About this task:
Of all the entries below, only the lines from the one with "Task: Click the Audrey" up to and including the one with "Decrease quantity with the minus button" are to be duplicated exactly.

(Beginning of Records for this task)

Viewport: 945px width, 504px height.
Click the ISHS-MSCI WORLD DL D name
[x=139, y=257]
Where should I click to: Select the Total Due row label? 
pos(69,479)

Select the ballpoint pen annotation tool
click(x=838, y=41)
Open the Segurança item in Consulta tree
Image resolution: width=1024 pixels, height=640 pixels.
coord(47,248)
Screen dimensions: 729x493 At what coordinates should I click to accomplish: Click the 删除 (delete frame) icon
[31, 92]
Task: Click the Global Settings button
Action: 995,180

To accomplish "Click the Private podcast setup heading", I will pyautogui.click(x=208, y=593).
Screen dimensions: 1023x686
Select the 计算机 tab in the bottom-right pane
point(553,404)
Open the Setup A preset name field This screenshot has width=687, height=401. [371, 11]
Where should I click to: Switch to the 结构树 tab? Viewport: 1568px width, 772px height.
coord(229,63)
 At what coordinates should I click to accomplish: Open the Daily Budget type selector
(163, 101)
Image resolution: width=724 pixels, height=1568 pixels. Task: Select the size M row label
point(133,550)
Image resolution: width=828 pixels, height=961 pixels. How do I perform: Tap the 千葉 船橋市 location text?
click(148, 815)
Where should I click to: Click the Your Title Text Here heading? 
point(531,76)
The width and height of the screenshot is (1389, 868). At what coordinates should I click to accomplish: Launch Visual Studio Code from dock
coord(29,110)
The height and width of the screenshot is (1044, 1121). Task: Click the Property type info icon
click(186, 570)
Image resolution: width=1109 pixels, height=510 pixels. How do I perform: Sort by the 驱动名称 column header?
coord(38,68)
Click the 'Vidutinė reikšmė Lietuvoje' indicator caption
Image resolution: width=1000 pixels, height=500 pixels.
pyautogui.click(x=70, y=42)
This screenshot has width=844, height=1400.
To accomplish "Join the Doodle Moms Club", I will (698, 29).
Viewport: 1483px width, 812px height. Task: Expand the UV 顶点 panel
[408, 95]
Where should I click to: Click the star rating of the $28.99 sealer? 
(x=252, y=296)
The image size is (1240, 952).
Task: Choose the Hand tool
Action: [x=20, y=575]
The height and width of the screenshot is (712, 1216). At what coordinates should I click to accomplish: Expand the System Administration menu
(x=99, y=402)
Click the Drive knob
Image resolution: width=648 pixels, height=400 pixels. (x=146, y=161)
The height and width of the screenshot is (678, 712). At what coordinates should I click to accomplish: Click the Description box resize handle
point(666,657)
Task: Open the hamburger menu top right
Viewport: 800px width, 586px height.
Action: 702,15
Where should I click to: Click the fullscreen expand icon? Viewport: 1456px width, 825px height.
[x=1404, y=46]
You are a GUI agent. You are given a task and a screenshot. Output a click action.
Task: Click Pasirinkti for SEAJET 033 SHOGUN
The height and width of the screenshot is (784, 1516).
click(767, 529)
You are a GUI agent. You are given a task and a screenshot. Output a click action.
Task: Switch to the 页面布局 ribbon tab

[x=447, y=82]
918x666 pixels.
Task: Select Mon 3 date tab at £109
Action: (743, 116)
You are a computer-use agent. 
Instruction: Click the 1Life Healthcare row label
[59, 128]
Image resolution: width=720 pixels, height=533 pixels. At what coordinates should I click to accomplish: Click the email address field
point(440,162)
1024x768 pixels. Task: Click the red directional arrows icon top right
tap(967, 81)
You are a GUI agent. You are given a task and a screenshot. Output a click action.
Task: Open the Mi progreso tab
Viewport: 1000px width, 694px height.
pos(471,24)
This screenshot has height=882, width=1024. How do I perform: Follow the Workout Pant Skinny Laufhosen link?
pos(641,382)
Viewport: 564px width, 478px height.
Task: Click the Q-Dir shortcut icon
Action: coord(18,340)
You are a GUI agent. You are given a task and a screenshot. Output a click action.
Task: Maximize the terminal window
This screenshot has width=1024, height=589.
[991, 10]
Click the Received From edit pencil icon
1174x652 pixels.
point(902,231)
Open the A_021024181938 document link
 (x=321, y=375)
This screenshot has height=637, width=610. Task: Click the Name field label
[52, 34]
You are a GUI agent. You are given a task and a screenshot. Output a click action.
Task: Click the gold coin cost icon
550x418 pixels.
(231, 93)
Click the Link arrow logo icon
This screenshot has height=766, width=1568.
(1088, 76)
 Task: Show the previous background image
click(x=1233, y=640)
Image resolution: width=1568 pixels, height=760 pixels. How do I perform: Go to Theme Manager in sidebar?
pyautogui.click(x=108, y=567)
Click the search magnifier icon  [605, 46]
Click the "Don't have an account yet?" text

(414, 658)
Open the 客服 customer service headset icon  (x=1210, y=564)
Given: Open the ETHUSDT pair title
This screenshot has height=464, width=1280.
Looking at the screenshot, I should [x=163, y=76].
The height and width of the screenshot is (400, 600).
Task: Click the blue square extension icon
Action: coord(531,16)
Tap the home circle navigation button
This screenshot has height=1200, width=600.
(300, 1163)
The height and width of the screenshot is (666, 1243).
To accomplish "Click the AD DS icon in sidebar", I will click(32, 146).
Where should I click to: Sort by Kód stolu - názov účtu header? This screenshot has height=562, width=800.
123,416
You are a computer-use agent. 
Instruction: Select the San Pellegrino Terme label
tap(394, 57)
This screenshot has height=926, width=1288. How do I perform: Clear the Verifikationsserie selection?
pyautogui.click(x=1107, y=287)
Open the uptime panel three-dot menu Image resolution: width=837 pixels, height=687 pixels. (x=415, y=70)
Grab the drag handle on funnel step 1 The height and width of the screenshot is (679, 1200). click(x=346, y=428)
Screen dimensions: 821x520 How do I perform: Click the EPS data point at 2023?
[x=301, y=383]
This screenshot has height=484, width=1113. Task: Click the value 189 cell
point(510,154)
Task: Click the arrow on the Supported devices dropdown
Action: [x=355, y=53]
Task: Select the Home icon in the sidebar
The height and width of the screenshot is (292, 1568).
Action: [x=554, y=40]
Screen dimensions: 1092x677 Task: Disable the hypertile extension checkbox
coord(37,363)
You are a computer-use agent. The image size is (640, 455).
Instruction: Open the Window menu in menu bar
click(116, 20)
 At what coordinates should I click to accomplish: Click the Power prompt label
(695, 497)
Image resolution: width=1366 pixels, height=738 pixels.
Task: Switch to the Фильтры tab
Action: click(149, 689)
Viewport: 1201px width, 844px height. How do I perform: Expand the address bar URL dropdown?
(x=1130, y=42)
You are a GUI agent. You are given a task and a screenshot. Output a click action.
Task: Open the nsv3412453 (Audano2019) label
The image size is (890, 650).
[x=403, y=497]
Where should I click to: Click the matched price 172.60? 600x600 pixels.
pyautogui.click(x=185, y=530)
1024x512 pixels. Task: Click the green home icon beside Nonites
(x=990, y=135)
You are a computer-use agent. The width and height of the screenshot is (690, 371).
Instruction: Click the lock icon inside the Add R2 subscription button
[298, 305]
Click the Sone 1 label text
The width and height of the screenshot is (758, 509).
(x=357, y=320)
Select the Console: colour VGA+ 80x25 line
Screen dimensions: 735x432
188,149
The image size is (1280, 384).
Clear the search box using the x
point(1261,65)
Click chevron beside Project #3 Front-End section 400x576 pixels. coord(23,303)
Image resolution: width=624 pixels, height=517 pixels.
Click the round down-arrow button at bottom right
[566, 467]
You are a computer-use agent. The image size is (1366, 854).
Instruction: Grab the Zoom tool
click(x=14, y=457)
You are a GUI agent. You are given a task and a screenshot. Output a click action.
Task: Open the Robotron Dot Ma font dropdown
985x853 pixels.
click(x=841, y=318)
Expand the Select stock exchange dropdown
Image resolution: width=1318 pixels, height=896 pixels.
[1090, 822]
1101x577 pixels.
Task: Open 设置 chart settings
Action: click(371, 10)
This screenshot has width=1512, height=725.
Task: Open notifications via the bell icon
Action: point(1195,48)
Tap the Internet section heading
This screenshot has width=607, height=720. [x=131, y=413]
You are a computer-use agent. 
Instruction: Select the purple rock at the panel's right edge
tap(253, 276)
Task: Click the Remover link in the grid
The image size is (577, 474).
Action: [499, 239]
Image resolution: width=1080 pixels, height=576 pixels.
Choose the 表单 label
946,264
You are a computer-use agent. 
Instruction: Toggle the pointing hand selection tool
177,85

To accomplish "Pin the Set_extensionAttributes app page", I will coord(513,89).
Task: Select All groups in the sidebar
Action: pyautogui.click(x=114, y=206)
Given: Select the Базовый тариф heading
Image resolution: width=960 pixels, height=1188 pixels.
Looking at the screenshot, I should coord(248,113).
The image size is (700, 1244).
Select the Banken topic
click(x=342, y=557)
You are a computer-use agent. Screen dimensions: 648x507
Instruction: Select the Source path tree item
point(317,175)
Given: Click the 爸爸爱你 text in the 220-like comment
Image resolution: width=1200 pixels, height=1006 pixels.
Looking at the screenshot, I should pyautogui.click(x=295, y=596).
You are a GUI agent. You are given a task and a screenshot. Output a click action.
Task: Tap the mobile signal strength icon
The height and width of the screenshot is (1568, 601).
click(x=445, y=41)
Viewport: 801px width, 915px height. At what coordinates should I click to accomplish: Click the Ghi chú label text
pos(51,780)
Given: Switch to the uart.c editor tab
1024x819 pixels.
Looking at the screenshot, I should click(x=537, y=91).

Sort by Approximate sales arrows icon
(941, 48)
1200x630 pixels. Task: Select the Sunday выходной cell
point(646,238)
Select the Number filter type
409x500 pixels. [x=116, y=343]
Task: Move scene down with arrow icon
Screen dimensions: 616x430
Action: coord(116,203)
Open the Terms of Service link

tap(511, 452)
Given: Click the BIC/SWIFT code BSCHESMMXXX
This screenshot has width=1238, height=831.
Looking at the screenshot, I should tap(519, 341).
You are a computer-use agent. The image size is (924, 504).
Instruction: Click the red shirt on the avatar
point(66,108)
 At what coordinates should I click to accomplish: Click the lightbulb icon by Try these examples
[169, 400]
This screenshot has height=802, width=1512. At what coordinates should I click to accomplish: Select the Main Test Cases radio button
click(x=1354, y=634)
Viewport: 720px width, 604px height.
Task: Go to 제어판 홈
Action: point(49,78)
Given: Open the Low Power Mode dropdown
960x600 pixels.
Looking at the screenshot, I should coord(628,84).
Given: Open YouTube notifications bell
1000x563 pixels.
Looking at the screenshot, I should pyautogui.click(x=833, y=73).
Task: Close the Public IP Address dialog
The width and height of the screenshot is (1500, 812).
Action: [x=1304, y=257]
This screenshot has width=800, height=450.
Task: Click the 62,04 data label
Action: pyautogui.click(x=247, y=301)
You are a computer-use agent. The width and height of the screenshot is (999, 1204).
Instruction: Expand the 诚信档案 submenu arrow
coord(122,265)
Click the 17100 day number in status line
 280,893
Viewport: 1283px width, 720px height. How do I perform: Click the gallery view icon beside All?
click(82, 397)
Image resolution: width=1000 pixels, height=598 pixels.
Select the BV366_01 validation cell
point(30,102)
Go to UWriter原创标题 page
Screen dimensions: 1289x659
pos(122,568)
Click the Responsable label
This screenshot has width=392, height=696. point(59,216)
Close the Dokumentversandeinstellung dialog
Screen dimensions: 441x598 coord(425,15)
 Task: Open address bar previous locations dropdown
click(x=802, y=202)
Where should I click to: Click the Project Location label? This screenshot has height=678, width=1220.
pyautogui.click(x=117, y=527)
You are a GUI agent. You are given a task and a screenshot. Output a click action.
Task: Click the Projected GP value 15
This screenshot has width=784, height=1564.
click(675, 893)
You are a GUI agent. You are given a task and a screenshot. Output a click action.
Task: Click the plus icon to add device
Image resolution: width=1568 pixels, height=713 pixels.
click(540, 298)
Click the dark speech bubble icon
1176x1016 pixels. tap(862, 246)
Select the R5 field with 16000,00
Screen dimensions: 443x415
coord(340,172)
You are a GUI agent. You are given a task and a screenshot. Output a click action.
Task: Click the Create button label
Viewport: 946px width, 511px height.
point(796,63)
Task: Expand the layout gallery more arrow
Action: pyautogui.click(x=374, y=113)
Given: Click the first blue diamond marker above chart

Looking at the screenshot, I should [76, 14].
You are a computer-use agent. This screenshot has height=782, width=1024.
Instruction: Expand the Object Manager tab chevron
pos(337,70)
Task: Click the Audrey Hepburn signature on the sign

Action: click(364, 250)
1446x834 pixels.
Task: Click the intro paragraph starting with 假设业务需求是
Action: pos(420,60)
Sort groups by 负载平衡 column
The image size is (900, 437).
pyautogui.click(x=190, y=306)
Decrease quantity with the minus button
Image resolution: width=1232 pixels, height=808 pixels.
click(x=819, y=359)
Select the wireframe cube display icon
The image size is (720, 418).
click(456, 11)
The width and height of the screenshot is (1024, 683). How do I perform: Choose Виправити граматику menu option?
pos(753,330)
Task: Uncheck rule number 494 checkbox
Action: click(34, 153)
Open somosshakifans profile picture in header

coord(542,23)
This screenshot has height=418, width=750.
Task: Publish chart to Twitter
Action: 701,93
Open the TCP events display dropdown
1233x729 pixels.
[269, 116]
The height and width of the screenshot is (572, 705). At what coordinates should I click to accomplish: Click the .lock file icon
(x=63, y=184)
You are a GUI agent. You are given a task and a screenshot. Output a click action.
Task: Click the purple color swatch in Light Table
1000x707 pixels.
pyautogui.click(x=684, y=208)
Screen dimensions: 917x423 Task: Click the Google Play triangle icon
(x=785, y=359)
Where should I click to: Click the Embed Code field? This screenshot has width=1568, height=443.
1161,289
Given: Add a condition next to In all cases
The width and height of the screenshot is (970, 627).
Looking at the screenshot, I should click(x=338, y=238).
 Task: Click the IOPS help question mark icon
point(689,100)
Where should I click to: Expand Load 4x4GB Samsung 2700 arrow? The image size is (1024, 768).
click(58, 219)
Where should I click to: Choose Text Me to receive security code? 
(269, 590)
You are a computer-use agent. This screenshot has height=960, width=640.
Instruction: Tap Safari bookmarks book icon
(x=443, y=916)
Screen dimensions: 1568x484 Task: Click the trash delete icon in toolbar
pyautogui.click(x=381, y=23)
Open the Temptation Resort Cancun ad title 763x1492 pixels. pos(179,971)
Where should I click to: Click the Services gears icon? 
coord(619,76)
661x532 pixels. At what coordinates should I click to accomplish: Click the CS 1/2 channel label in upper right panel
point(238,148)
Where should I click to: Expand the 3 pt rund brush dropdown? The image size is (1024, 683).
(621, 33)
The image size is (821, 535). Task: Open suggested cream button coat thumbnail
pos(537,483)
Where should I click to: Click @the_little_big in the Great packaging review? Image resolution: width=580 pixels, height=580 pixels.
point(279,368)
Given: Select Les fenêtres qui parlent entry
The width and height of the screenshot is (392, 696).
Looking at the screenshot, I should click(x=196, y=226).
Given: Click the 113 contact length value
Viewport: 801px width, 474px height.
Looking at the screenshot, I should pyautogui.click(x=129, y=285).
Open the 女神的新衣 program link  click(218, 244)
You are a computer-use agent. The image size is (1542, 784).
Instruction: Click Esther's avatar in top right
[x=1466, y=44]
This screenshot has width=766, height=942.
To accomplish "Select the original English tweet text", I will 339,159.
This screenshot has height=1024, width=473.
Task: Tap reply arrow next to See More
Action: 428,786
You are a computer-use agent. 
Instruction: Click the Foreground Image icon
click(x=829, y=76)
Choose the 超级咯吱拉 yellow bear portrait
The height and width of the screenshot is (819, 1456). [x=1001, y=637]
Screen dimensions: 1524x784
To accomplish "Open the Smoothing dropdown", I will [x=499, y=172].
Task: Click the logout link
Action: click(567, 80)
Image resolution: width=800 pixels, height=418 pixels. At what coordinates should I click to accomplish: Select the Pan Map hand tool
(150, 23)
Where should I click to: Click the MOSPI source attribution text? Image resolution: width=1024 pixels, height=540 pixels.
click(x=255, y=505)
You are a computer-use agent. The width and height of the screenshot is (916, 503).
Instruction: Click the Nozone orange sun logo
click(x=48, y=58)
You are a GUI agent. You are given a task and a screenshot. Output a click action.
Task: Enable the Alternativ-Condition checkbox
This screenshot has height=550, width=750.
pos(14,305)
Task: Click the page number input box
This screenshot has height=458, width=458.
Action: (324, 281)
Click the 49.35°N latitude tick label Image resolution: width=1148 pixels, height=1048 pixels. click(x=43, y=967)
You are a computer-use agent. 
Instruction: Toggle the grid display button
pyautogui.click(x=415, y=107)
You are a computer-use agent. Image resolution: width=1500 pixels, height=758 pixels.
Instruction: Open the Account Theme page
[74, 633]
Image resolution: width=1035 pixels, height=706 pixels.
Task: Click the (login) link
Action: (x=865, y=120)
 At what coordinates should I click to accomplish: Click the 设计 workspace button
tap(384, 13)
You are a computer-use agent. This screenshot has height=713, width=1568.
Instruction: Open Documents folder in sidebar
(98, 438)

(End of Records for this task)

Task output:
Task: Click the Audrey Hepburn signature on the sign

Action: click(364, 250)
1446x834 pixels.
Task: Click the intro paragraph starting with 假设业务需求是
Action: pos(420,60)
Sort groups by 负载平衡 column
The image size is (900, 437).
pyautogui.click(x=190, y=306)
Decrease quantity with the minus button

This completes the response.